Problem to solve: Only the lines from the line that contains "Instruction: Click the" through the final line of the entries below belong in your answer, copied exactly and without pictures.
= Beginning of Section =
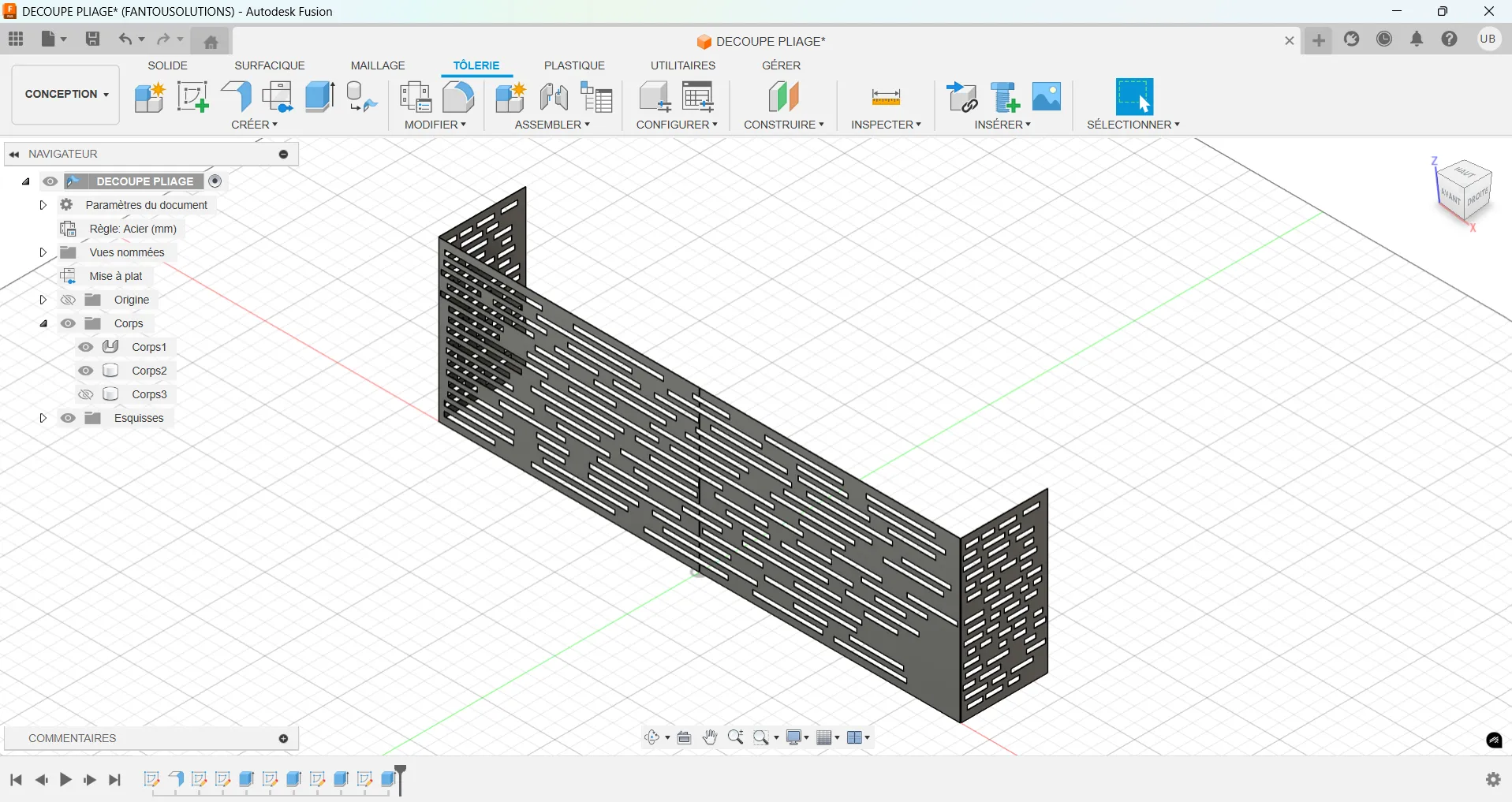Click the Orbit tool in navigation bar
Image resolution: width=1512 pixels, height=802 pixels.
pos(652,737)
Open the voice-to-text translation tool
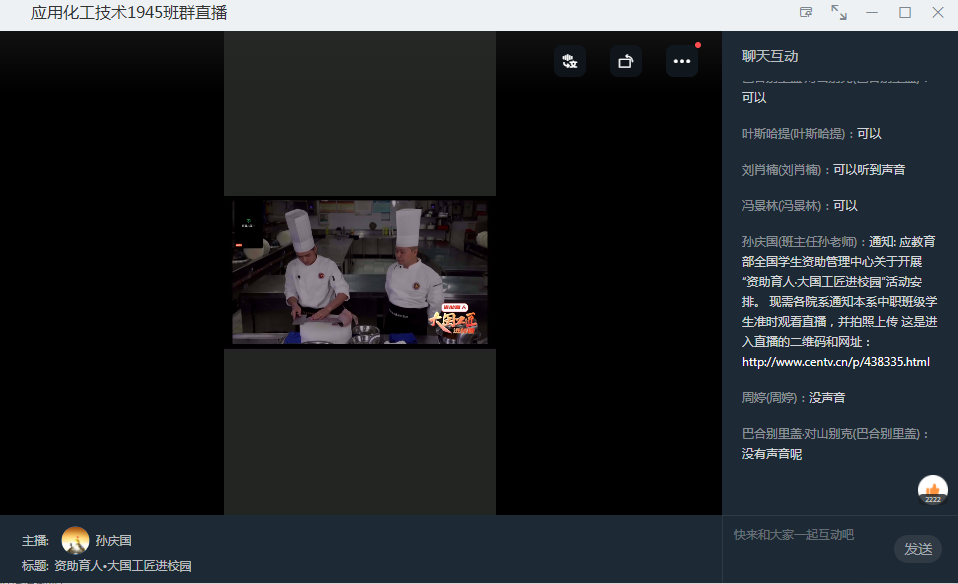The height and width of the screenshot is (584, 958). click(x=569, y=61)
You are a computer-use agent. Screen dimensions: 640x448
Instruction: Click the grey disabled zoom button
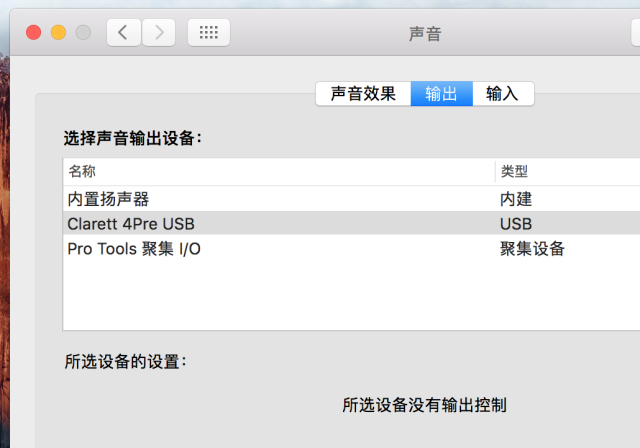82,32
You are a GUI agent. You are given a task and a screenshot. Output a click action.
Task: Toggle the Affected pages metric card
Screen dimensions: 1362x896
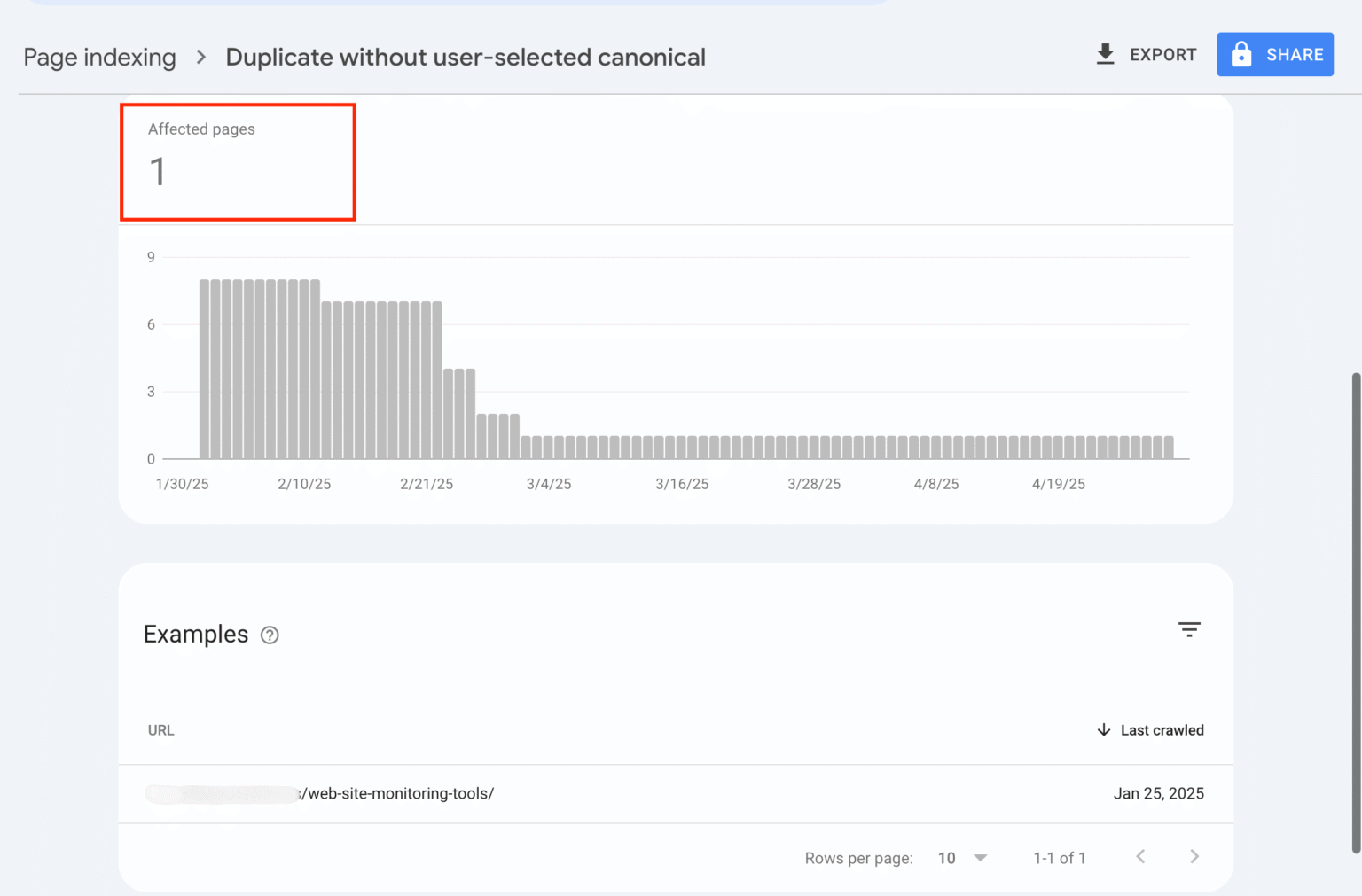237,161
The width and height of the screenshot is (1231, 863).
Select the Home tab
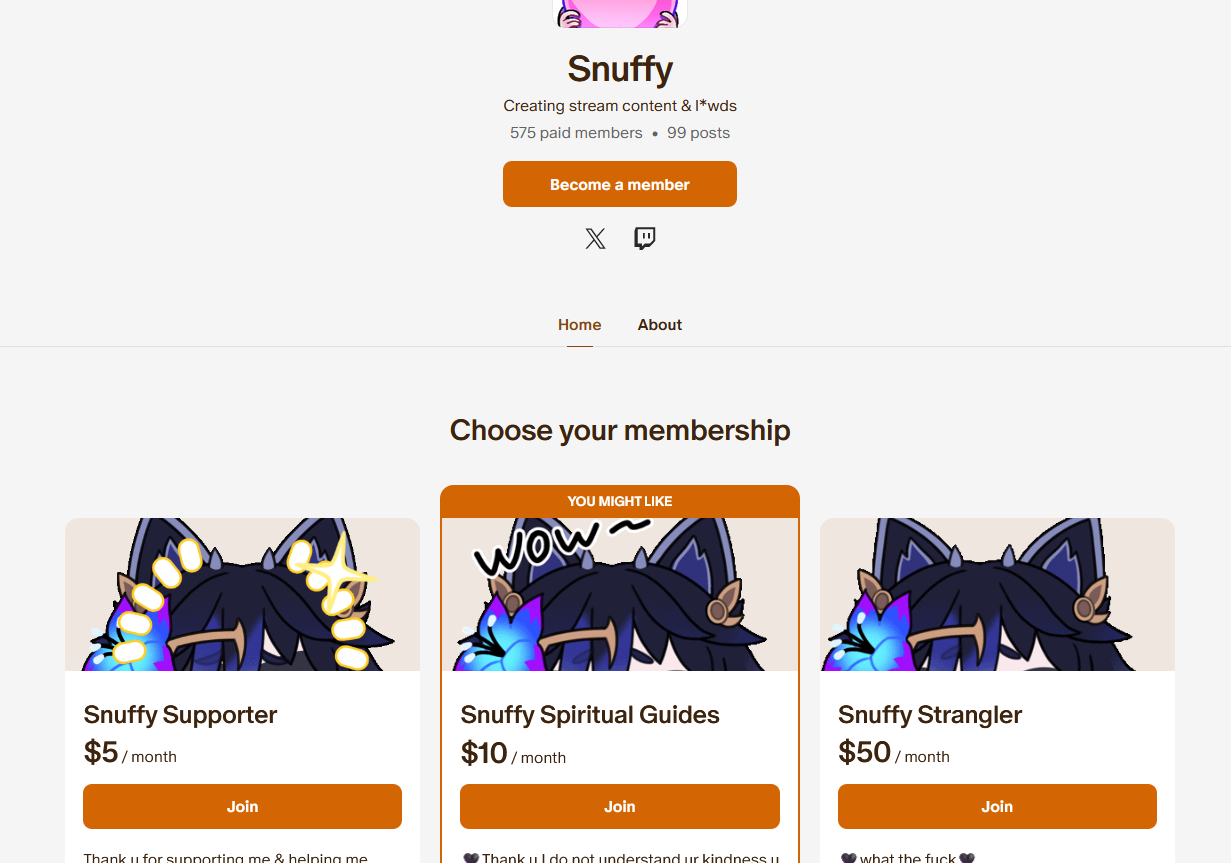tap(580, 325)
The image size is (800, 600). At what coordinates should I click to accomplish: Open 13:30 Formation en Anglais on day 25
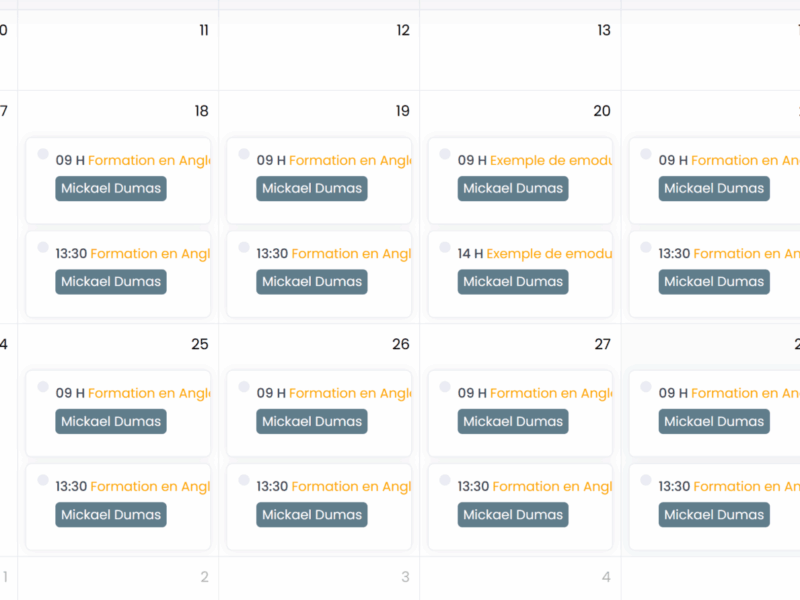[150, 487]
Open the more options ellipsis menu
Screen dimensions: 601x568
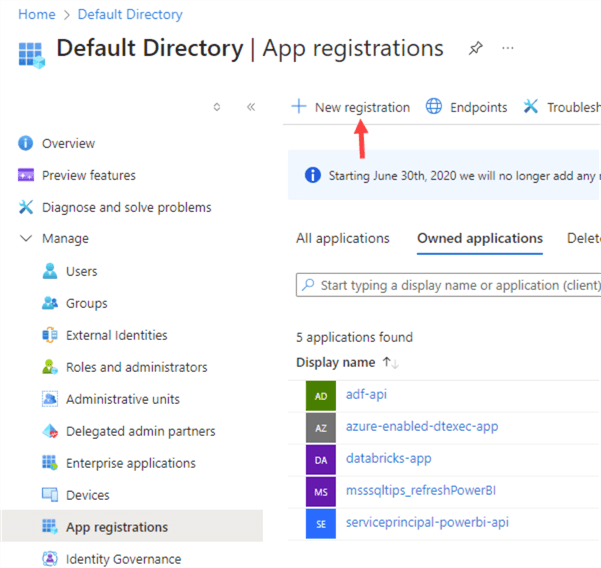508,49
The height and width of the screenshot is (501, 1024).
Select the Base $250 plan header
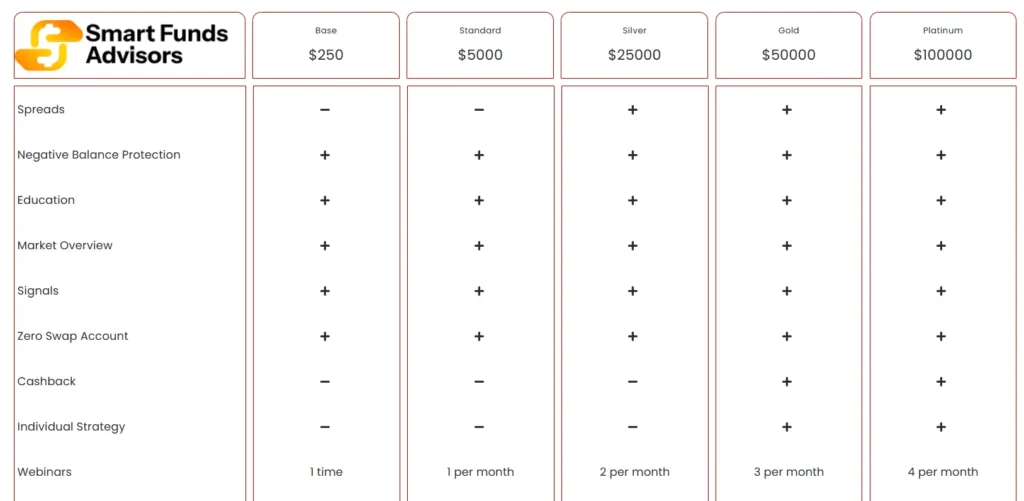pyautogui.click(x=326, y=45)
= End of Section =
Response to the exercise:
Instruction: Click the grey disabled zoom button
82,32
You are a GUI agent. You are given a task and a screenshot. Output a click action.
Task: Toggle the Affected pages metric card
Screen dimensions: 1362x896
237,161
The width and height of the screenshot is (1231, 863).
Select the Home tab
tap(580, 325)
The image size is (800, 600). At what coordinates should I click to accomplish: Open 13:30 Formation en Anglais on day 25
[150, 487]
Open the more options ellipsis menu
Screen dimensions: 601x568
508,49
The height and width of the screenshot is (501, 1024).
Select the Base $250 plan header
pyautogui.click(x=326, y=45)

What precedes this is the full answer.